ACCORDING to a recent report released by the Finance Ministry, the external sector of the economy performed badly in the first quarter of the current fiscal year, which has had a negative impact on the country’s already-struggling economy. Local dailies disclosed that the report was prepared by the Ministry ahead of a meeting of the coordination council on fiscal and monetary issues where a number of decisions on both domestic and external fronts of the economy were to be taken.
The news reports also added that Bangladesh Bank has been asked by the Finance Ministry to make an analysis of the domestic financial situation, including investment stagnation, for the July-September period of the current fiscal. The external front of the economy largely commands in shaping the internal financial dynamics and the current situation raises worries about many other internal sectors, including the manufacturing and investment sectors, the report added. The report made suggestions to improve the situation, which included taking remedial measures after analysing reasons behind the drastic fall of exports to North America, providing emphasis on solving the wages and safety issues of the RMG sector to assuage concerns of the buyers and consumers abroad and taking initiatives to fully utilise the export potentials in large economies such as India and China. The report also said export earnings during the period registered only 0.88 percent growth over the same period of last year, while imports in the first month of the current fiscal recorded a negative growth. The manpower sector also showed signs of decrease, whereas only leather sector showed potential.

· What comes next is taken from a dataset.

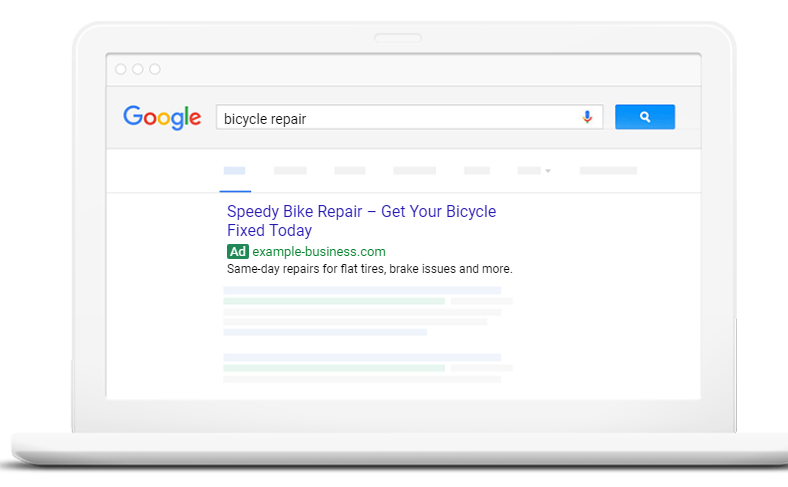
Task: Select the fifth placeholder search tab
Action: click(477, 171)
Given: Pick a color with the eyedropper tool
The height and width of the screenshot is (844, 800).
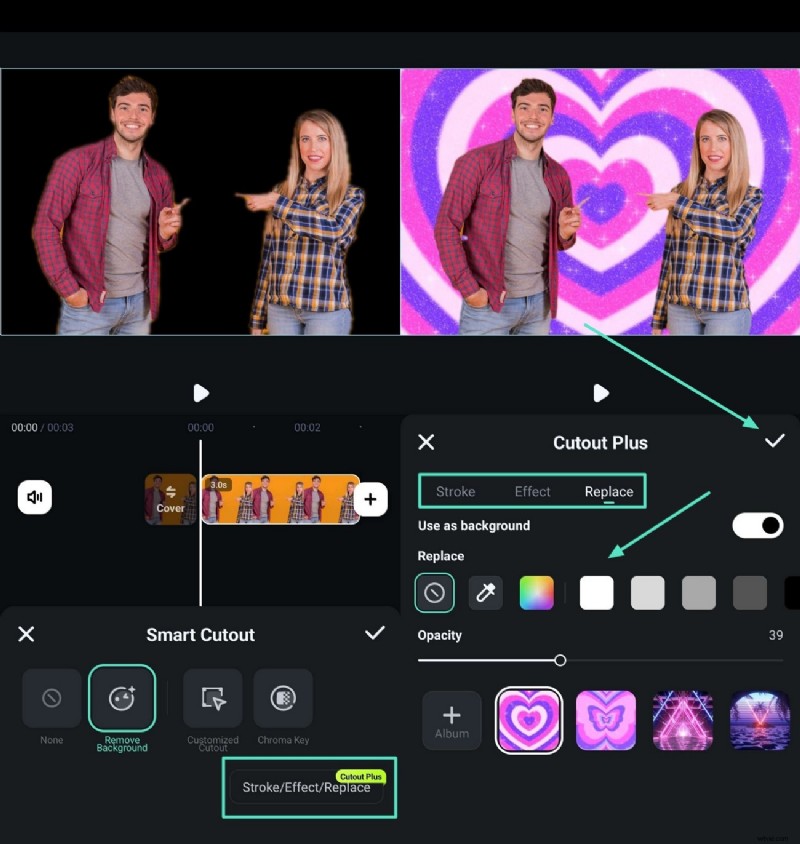Looking at the screenshot, I should pos(485,592).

If the current situation prevails, the economic growth of the country will slow down due to the weak external sector and lead to massive economic and financial complications for the people. The GDP has been expanding gradually and domestic demand for a more effective external sector has been increasing, but due to the sluggish performances of export, import, remittances, and foreign aids, the external sector’s contribution to overall growth will gradually keep falling. The nature of our adversarial politics has again made an unfortunate impact as instability, corruption as well as production problems due to labour strikes will finally wreak havoc with the economy. The government must do its utmost to support import and export businesses with subsidies without administrative laggings so that the economy can thrive without harming the external and internal sectors of the economy.
The threatening factor is that apart from the external sector’s poor performance, the internal sector of the economy is more at danger point, because the government current account is already in red, still government borrowing from internal sources is going up disproportionately narrowing the already squeezed domestic production level.
We can only advise the government to be prudent and now is the time.